Larry Eiker v. Department of the Army

883 F.2d 1026

Unpublished Disposition
NOTICE: Federal Circuit Local Rule 47.8(b) states that opinions and orders which are designated as not citable as precedent shall not be employed or cited as precedent. This does not preclude assertion of issues of claim preclusion, issue preclusion, judicial estoppel, law of the case or the like based on a decision of the Court rendered in a nonprecedential opinion or order.
Larry EIKER, Petitioner,
v.
DEPARTMENT OF the ARMY, Respondent.

No. 88-3448.

United States Court of Appeals, Federal Circuit.

July 11, 1989.

Before FRIEDMAN, Circuit Judge, JACK R. MILLER, Senior Circuit Judge, and BISSELL, Circuit Judge.

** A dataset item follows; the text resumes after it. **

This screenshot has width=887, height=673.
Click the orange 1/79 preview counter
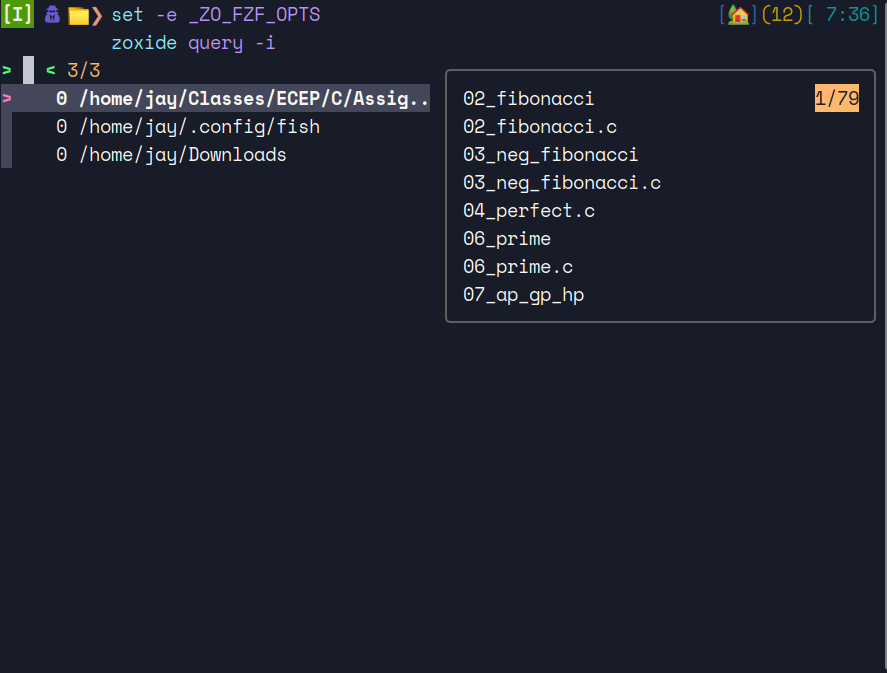tap(836, 98)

JACK R. MILLER, Senior Circuit Judge.

DECISION

1

On review of the record and opinion of the Merit Systems Protection Board (MSPB), No. AT07528810204, we are satisfied that the decision of the MSPB, 37 M.S.P.R. 484 (1988), was not arbitrary, capricious, an abuse of discretion or otherwise not in accordance with law, rule, or regulation or not supported by substantial evidence. 5 U.S.C. Sec. 7703(c) (1982). Phillips v. United States Postal Serv., 695 F.2d 1389, 1390 (Fed.Cir.1982). The testimony credited by the Administrative Judge (AJ) and circumstantial elements of this case constitute substantial evidence supporting the decision. We affirm.

OPINION

2

Like the AJ, we attach particular significance to Payton-Thornton's testimony that Eiker came to her and said that he had seen her on June 28 and had observed that she was wearing a pink blouse when, in fact, Payton-Thornton testified that she had been wearing military camouflage fatigues; also to the fact that Eiker did not initial the safe or Cabinet Security Record, supporting a conclusion that he was not present for work on June 28; and, further, to the fact that no one was able to corroborate Eiker's presence for work on June 28, whereas the presence of Cunningham, Barnett, Adkins, and Payton-Thornton was corroborated. Nor has appellant shown that the Board's determination of no bias was incorrect.

3

We are not persuaded that the AJ erred in concluding that Eiker's version of the June 28 events is inherently improbable and that the more credible evidence supports the AJ's position. Griessenauer v. Department of Energy, 754 F.2d 361, 364 (Fed.Cir.1985). At the very least, these are judgment calls to which some deference to the MSPB should be granted.

4

With respect to Eiker's argument that there is "no evidence of reckless disregard with regard to Eiker's recording of time, or otherwise," we agree with the government that, given the AJ's finding that Eiker knew he did not work on the date in question, he purposely misrepresented himself as having worked on that date. In such a situation, the AJ correctly determined "reckless disregard."

5

Also, we reject appellant's arguments on the propriety of the penalty. Removal is well within the recommended range of penalties for a first offense of falsifying documents.

6

Finally, petitioner seeks this court's review of the March 16, 1988 rehearing order, but has not persuaded us that the order was wrong.